» **Task requirements**: Filter the records below, copying every line that contains the string "height".
— BEGIN Data in this exercise —
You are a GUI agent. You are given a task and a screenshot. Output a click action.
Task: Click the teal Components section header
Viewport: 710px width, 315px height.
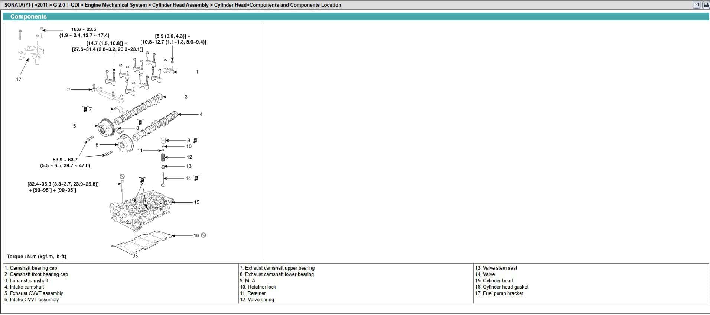pos(29,16)
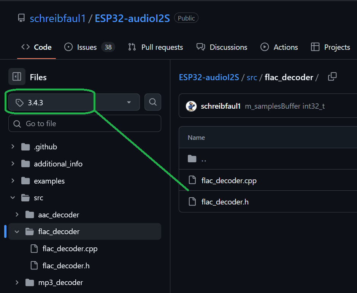Click the repository icon beside schreibfaul1

(x=21, y=18)
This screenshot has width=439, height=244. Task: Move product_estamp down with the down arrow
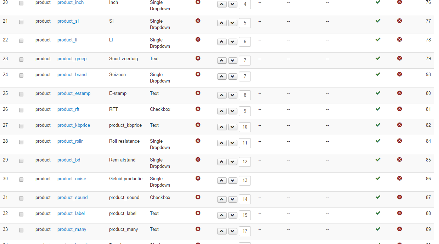point(232,95)
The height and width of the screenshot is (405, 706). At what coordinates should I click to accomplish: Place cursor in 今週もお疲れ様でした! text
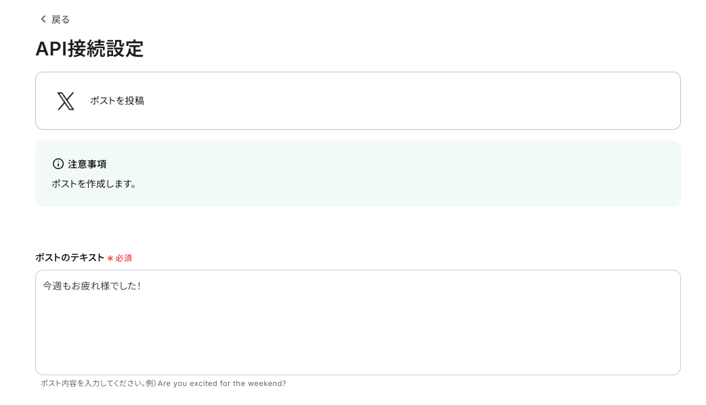(x=92, y=286)
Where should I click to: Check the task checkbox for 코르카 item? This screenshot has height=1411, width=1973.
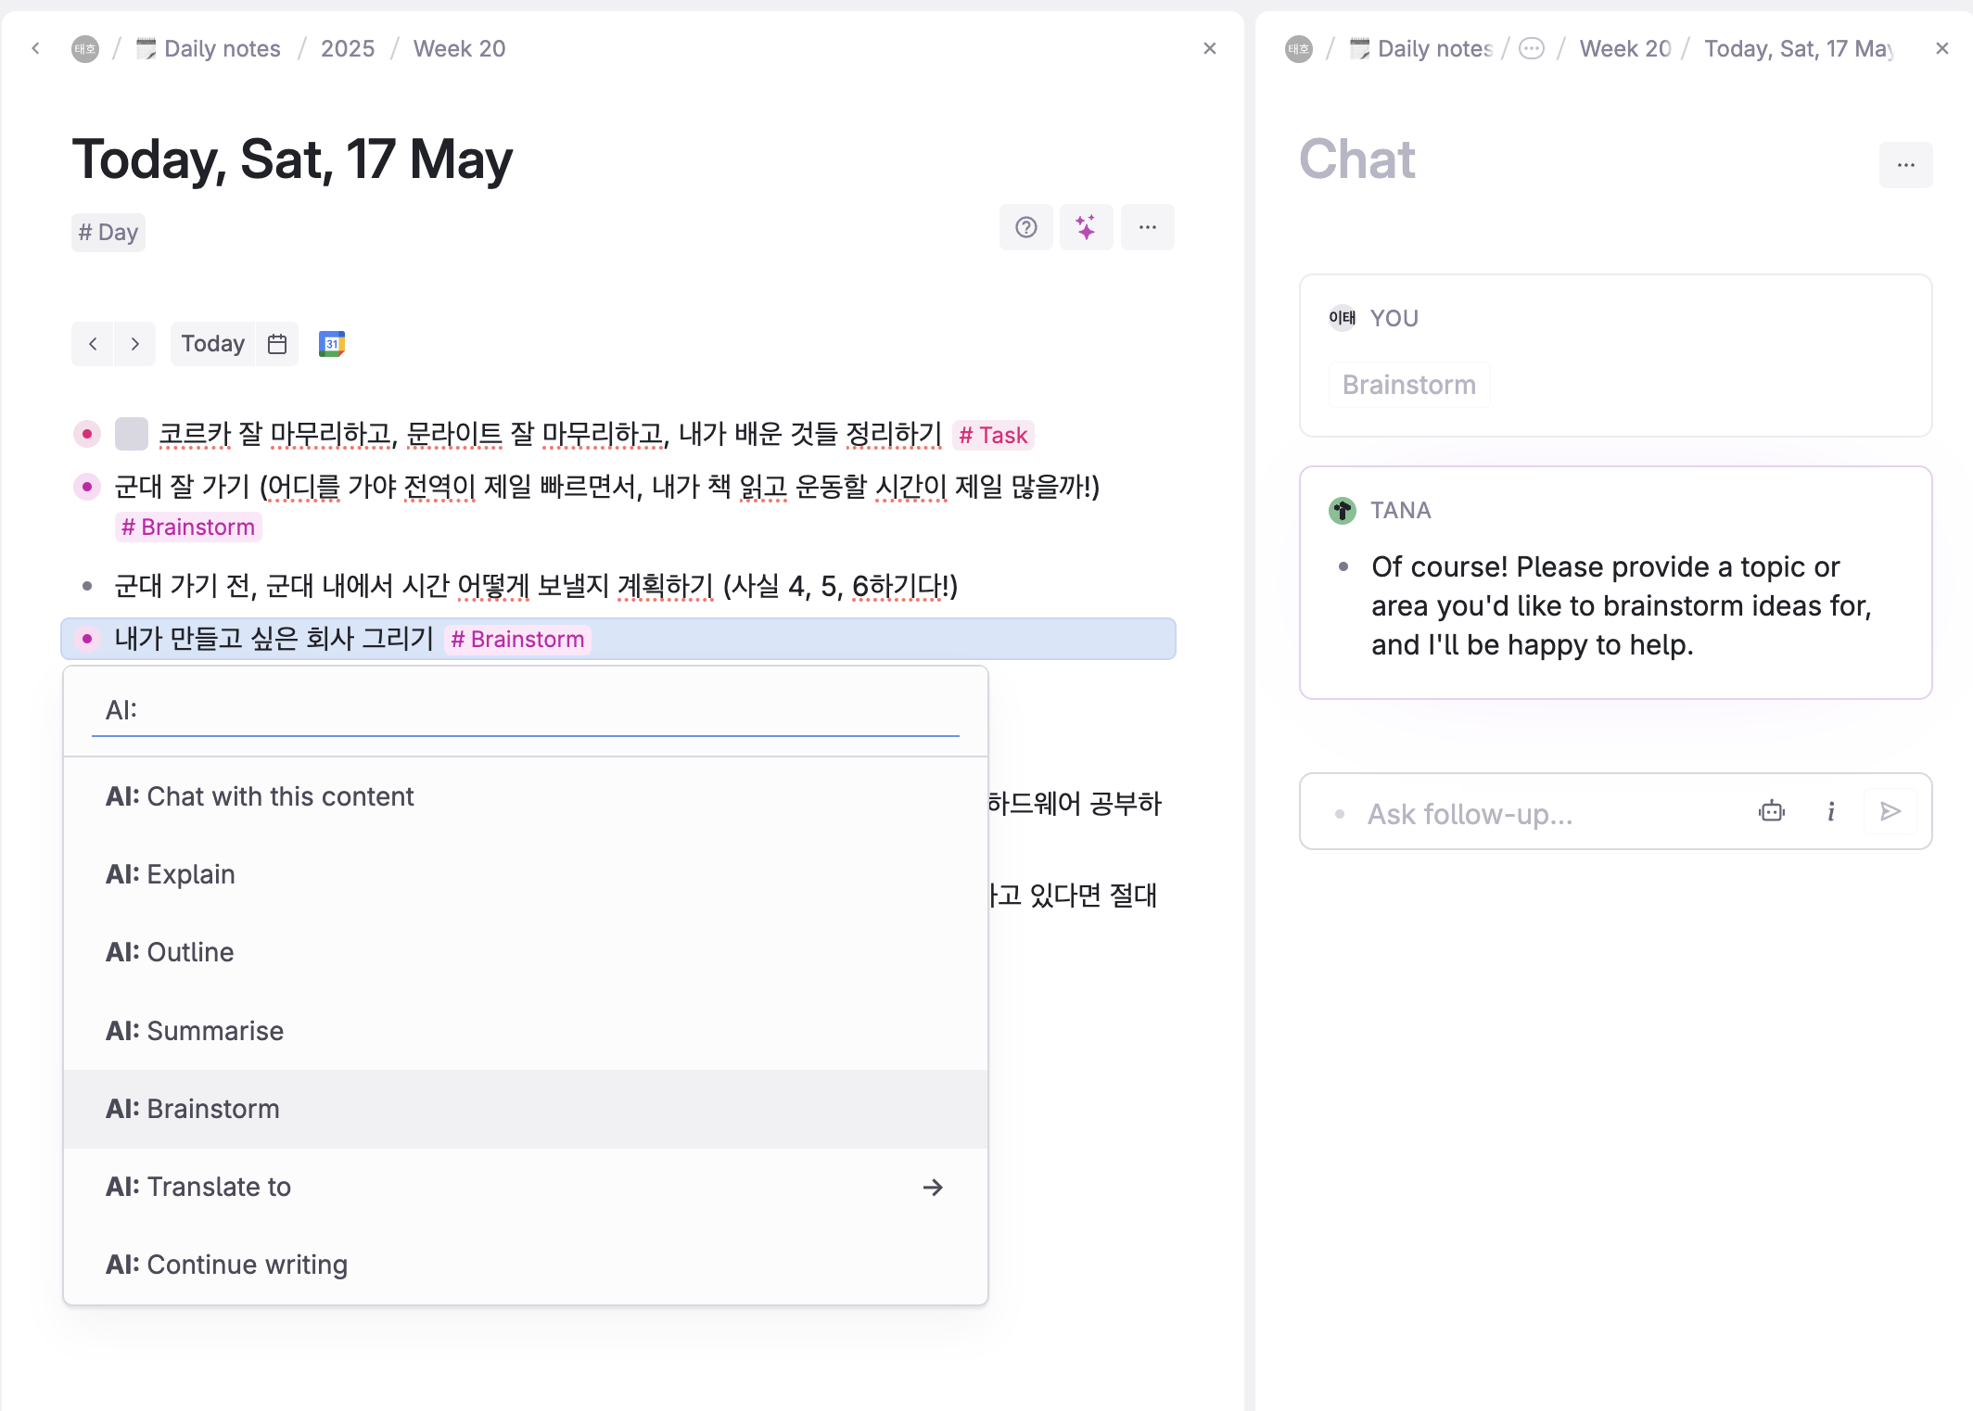131,434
— END Data in this exercise —
» **Result of this exercise**:
Viewport: 710px width, 315px height.
This screenshot has width=439, height=244. Task: Move product_estamp down with the down arrow
The height and width of the screenshot is (405, 706). At what coordinates should I click to accomplish: Place cursor in 今週もお疲れ様でした! text
Where should I click to: Check the task checkbox for 코르카 item? This screenshot has height=1411, width=1973.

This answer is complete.